Being a doctor and staying a person
Here, a doctor tells us why she decided to develop a course on emotional intelligence, and the benefits she and her course attendees have gained from it.
'Life is messy, being a doctor is messy. There are always things that happen unexpectedly, things that can make us angry, upset, frustrated. These can be due to things that happen in our workplace, our learning environment or just everyday life. The problem I think is we aren’t always aware of how our emotions affect us.
People often say to me “I understand how to keep things in check, I am aware of my emotions and I know how to keep myself safe.” My response is always “that’s great - but can you always do that? Do you recognise how emotions can drive your conversations with colleagues and friends, especially when you might be tired, anxious or feeling vulnerable. What are those tools you have, that help you keep safe?” That’s usually when things get a bit tricky and the responses aren’t always clear. Some call themselves resilient because that’s what they think they need to be, that’s what we tell people to be, resilient and strong if you are going to survive medicine. If you ask people about what they mean it’s often about shutting out emotions. What is interesting, most definitions of resilience have the word resilience in them!
I am not sure resilience is the best way in keeping us safe as practitioners, and so I have been doing some work in this area about developing our emotional intelligence, running a course for medical students and trainees. I believe we can all build and strengthen our own emotional intelligence wherever we might start from. A beautiful quote from a trainee who came to one of the courses I ran with a Norwegian colleague: “I thought being resilient was about being like a ninja, tough with a hard shell, now I realise it’s more like being a Buddha”.
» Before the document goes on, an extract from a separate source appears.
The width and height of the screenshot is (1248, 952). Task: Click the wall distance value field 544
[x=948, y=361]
So, what can make the difference? Reflection is an important skill we can all develop. Maybe not the way you have been taught or think about it at present though. I base the work on Schön – The Reflective Practitioner.1 He talks about reflection ‘in action’ (in the moment) and ‘on action’. This is about your own emotions in the moment – not what you observe in others.
Try spending five minutes a day, for a week or two, thinking about what you feel whilst you as a patient question or listen to it - this is a powerful tool. Keep a few notes about how you feel/felt, then check out your notes and try to write down how this might help or has made you change how you speak or listen to patients.
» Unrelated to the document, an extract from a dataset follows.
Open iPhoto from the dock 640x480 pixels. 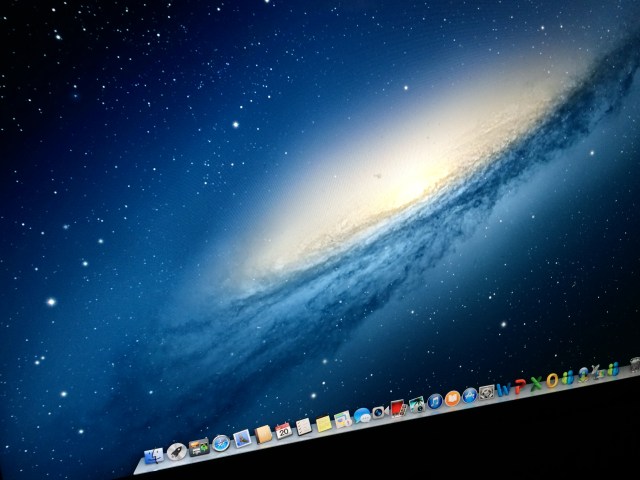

It is possible, as the trainees and medical students who have been on the course can attest to - read their change stories to see for yourself. Trainees have talked about how this has brought the ‘joy back into medicine’ for them. Students say how it has made them understand more about what it is to take a good history - and really listen to a patient. This is so much more powerful than observing others and what they do. Your own emotions are the ones you must own, manage and get pleasure from. The strength is using emotional intelligence as a basis for this - it has a clear concept and can be defined. So it’s about recognising those emotions, understanding that it’s happening to you and then being able to manage them.
Students on my course now frequently give feedback that they didn’t know everyone else felt like they do. They say it’s very empowering.
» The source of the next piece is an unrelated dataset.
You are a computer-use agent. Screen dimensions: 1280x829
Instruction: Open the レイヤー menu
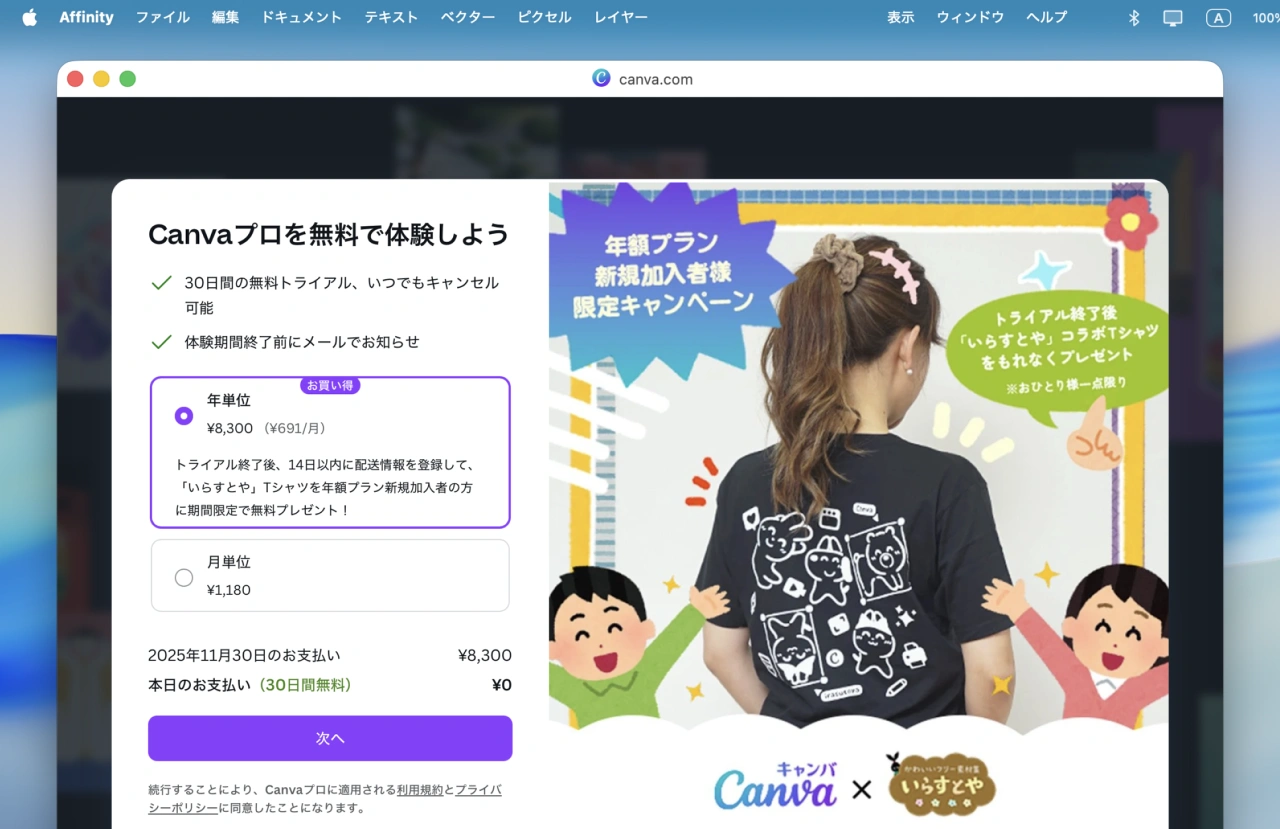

So we need to think and reflect more on our own emotions, not hide from them or just use a looking glass to try and deal with them through watching others.
As the trainee Dr Aoife Abbey ged a few years ago: “Five years since qualification, I have learned that if I truly felt the sadness and enormity of the things that passed through my hands, I would drown. It needs to be OK to talk about that”.2
1 Donald A. Schön, The Reflective Practitioner: How Professionals Think in Action. Basic Books, 1983
2 BMA Live and Learn. If we absorbed all that sadness, Aoife Abbey, 2016.